── MATERIAL TO PROCESS ──
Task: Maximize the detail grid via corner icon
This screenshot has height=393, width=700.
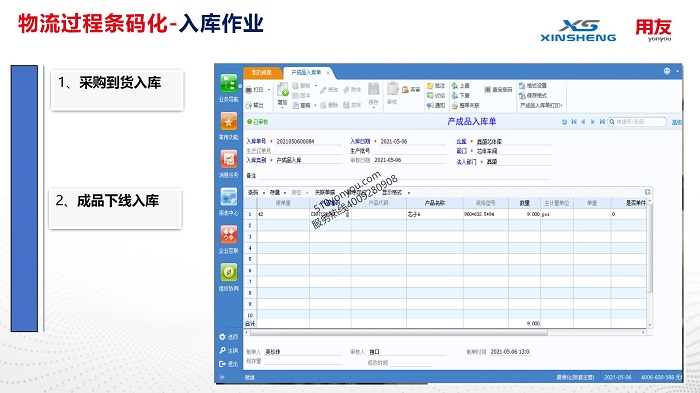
───
── MATERIAL TO PROCESS ──
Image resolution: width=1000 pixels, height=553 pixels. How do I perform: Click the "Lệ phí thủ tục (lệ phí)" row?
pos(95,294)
───
── MATERIAL TO PROCESS ──
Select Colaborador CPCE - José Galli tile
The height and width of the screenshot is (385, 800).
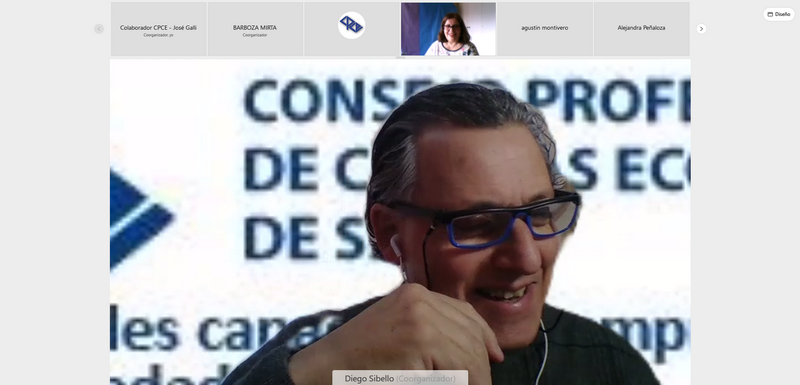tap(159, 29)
───
EXERCISE INSTRUCTIONS
Look above for the line with "Task: Maximize the" and the line with "This screenshot has height=393, width=700.". Retype those two lines and every line between them exactly, adding nothing.

EXPECTED OUTPUT
Task: Maximize the detail grid via corner icon
This screenshot has height=393, width=700.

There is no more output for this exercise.